= The Track (TV series) =

Australian documentary series (2000)

The Track, subtitled The Story of Good Breeding and Bad Behaviour, was an Australian documentary series produced by Penny Chapman, directed by Michael Cordell, Nick Greenaway and Victoria Pitt and broadcast by the ABC in 2000. Written by Keith Aberdeen, it was a six part series about the story of horse racing in Australia.
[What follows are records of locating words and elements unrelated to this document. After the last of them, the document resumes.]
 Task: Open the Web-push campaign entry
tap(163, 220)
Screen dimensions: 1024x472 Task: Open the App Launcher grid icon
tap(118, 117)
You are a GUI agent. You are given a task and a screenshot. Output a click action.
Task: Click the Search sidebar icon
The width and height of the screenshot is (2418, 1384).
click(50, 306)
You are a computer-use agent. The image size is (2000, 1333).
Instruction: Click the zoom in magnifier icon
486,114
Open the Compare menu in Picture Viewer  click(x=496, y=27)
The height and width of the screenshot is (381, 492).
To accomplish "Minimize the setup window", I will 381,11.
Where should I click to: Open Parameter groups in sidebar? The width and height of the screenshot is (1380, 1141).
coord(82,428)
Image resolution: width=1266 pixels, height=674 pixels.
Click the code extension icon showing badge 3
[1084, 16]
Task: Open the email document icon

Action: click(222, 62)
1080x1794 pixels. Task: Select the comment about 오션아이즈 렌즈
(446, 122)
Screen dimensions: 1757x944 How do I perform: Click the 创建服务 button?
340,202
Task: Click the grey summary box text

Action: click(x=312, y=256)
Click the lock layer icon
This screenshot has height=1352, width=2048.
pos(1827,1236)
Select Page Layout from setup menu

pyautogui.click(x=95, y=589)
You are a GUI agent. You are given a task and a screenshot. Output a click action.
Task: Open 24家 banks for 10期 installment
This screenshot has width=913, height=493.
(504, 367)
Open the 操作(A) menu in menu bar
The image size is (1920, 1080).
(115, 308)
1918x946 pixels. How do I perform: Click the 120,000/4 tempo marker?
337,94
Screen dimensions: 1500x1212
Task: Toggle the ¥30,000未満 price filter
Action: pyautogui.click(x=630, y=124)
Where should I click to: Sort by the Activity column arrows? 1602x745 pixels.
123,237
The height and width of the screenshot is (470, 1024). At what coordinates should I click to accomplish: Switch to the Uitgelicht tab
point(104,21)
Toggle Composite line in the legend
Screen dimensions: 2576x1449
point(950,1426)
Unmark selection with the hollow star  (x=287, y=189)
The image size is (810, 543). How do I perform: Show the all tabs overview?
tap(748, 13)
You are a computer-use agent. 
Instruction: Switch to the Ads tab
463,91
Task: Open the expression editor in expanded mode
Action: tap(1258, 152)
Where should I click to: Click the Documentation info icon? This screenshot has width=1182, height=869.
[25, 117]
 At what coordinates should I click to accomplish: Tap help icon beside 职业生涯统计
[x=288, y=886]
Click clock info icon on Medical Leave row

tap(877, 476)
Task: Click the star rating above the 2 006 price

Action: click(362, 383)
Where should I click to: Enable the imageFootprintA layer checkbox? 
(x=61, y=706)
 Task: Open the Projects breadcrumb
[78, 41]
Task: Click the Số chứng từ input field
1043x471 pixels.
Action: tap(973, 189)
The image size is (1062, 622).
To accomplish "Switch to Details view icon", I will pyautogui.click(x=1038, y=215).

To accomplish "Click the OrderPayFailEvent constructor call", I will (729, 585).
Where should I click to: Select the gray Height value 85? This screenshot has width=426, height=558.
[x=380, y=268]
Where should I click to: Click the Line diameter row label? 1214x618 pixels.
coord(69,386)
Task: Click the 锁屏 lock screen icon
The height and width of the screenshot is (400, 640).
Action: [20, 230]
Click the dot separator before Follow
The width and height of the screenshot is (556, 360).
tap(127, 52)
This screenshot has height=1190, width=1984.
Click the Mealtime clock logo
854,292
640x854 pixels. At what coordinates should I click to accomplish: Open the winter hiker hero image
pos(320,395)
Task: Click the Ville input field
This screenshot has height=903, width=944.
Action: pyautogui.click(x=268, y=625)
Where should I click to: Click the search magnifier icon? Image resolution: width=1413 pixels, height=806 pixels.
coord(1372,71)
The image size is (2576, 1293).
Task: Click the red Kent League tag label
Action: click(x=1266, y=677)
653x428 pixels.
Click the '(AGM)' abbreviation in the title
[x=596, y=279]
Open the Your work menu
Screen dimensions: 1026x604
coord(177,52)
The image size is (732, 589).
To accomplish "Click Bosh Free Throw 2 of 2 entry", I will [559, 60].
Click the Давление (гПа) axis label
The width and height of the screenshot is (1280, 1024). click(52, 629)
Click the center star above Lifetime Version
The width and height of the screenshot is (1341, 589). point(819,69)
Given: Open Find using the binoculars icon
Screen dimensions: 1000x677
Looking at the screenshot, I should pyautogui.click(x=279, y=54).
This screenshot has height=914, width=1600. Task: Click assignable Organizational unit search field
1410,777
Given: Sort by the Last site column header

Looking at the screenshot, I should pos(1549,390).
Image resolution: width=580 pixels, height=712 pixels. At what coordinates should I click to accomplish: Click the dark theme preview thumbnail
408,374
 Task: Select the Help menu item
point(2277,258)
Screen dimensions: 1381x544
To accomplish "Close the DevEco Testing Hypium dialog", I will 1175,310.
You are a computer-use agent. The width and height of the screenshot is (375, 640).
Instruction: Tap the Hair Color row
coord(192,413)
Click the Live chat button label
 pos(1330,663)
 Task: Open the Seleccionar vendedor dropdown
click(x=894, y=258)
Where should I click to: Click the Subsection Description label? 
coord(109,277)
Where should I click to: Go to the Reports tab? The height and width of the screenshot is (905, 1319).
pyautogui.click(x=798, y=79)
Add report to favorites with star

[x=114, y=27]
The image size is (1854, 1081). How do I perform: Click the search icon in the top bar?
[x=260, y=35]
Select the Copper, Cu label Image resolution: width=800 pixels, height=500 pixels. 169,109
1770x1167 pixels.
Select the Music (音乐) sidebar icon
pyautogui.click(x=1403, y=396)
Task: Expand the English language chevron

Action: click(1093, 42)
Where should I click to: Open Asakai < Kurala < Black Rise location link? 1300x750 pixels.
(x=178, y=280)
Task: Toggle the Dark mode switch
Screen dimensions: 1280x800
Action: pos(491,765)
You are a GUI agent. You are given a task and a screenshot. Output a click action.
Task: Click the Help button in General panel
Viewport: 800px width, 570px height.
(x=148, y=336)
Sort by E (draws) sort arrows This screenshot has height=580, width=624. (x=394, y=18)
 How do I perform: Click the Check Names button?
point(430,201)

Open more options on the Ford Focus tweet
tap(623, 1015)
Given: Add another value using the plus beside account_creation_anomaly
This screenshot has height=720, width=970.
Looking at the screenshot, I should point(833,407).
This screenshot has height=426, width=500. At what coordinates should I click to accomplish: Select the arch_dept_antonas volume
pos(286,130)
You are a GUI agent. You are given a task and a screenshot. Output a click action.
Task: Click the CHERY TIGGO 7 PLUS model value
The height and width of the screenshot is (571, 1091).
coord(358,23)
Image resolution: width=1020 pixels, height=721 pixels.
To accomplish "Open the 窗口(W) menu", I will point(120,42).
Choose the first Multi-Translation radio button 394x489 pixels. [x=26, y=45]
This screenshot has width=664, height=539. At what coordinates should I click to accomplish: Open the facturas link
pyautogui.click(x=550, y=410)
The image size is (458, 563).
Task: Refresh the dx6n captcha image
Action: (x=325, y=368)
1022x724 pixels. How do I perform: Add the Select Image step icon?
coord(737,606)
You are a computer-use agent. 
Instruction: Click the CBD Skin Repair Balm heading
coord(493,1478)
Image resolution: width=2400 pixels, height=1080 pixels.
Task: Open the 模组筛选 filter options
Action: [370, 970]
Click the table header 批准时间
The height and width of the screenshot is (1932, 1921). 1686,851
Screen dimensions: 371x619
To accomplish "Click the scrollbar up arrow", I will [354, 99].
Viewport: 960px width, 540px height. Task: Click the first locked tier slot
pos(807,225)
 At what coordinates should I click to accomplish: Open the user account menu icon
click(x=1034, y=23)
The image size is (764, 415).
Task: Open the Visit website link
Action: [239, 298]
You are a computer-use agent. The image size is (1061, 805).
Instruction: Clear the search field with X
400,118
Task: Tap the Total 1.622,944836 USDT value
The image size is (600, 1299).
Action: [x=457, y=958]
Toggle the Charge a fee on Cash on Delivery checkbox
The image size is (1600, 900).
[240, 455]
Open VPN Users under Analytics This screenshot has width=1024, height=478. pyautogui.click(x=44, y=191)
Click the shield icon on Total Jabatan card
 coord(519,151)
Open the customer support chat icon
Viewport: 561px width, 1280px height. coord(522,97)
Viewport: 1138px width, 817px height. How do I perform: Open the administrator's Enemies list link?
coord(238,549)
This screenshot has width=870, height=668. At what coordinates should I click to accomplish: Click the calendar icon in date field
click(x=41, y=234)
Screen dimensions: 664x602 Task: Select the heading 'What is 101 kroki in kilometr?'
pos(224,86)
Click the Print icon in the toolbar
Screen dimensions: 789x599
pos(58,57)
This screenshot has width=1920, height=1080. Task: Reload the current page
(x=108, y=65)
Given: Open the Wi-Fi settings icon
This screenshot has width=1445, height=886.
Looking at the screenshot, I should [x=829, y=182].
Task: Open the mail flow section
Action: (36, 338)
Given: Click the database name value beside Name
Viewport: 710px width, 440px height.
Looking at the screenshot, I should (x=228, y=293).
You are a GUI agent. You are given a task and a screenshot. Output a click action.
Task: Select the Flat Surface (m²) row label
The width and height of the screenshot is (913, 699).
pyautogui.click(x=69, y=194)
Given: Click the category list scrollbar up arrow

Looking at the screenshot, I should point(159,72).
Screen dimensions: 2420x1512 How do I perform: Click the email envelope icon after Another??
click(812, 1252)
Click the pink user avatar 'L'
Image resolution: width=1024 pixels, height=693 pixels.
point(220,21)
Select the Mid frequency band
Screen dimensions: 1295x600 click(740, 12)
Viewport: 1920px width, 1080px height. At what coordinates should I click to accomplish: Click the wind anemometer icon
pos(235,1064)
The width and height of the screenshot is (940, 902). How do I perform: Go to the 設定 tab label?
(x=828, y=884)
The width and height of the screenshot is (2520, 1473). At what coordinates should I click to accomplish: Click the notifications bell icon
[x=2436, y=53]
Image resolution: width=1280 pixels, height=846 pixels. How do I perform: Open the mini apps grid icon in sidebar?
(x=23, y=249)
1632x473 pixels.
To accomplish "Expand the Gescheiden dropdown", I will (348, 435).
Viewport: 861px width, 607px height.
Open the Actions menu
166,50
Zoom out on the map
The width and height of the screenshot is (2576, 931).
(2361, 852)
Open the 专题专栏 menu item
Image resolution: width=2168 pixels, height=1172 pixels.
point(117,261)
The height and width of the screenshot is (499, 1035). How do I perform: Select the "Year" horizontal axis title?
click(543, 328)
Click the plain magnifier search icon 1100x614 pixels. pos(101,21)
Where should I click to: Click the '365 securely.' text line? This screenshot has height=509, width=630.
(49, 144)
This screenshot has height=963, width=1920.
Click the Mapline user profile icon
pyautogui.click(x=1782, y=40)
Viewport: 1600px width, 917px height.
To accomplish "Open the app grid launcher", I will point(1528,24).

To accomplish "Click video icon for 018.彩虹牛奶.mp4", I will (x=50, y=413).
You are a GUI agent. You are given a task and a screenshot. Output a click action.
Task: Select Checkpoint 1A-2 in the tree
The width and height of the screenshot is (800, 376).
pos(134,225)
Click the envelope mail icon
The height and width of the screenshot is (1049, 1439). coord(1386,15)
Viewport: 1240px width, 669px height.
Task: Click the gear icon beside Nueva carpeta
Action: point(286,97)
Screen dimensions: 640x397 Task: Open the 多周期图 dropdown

It tell the story with interviews, photos, newsreel footage and re-enactments, with over 80 people being interviewed.

==Episodes==
1. A Rough Start
2. Pearls and Swine
3. The Poor Man's Way
4. London to a Brick
5. Follow the Money
6. The Last Cup

==Reception==
Brian Courtis of the Age gave it 3 stars and writes "The Track is rich with paintings, sketches, re-enactments and trackside anecdotes." Robin Oliver of The Sydney Morning Herald called it the show of the week and says the makers "begin this magnificent six-part history of horse racing in Australia by demonstrating what a colourful sport it has always been. Then, as true champions, they ride it hands and heels." Ruth Ritchie, also of The Sydney Morning Herald calls it "Unbelievably good" saying "Stories, stranger than any piece of Stephen King fiction, are told on Australian racecourses by men with unique turns of phrase." The Herald Sun's Tony Johnston writes "this series is a folkloric feast to be enjoyed by all." Writing in The Courier Mail Bart Sinclair finishes "I commend The Track to all for an enjoyable trip down racing's sometimes rocky but always thrilling road."